Let her have her day. She’s due. Chelsea has been a national public figure against her will since she was 12, and in all that time she has never embarrassed her family — or us. Before she went off to Columbia to study public health policy, she worked for a New York management consulting firm and a hedge fund where her colleagues unanimously (and off-the-recordly) reported that she was a stupendously hard worker. She recognized early on that when celebrity is thrust on you, the trick is to learn to do something besides being famous.

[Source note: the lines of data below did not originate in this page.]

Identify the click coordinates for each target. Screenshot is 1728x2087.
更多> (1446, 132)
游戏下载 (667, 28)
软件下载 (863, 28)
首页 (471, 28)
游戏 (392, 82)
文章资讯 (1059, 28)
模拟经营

(Talking to you, Bristol.)
Caroline Kennedy married a non political man just as Chelsea seems to be doing. But Caroline made an abortive attempt to enter politics as New York Senator, has been campaigning for Obama and may yet have a political future. Her brother died much too young but I think everyone thought he was planning on entering politics. It is too early to tell about Chelsea’s political future.
Collins talks about Amy Carter
I always had a feeling that Amy Carter, who was sent to public school in Washington amid a crush of publicity, did not love the experience.But she seemed to be happy at her own wedding in 1996 in the yard of her late grandmother’s house, cutting a wedding cake she had baked herself. The bride wore an embroidered dress from the 1920s. The groom, a computer consultant, wore a ponytail. Her father did not give her away because, as Jimmy Carter told the press, “Amy said she didn’t belong to anyone.”
The Bush twins also turned out well.
Jenna Bush had a few unfortunate brushes with the law during her White House years. But it was nothing that couldn’t have been avoided if the legal drinking age in Texas had been 18. Anyway, she seems to have turned out great. After graduation, she worked for Unicef, taught at an inner-city public school in Washington and wrote a book about a young woman with AIDS in Latin America. She is now a reading coordinator at a school in Baltimore and makes occasional reports on education for “Today.”
Her sister, Barbara, worked at a hospital in South Africa, did educational programming for a museum and now leads a Peace Corps-type organization called Global Health Corps. The twins are only 28, but they already seem to have racked up more good works than Mother Teresa.
Collins concludes
Happy wedding, Chelsea. Excellent job, Bush twins. Good luck, Amy Carter, wherever you are. We are pleased to be a country that produced such nice young adults out of such a lunatic political environment.
Amen. And good luck to the Obama girls. I’m sure they will turn out just as well as the other First Daughters.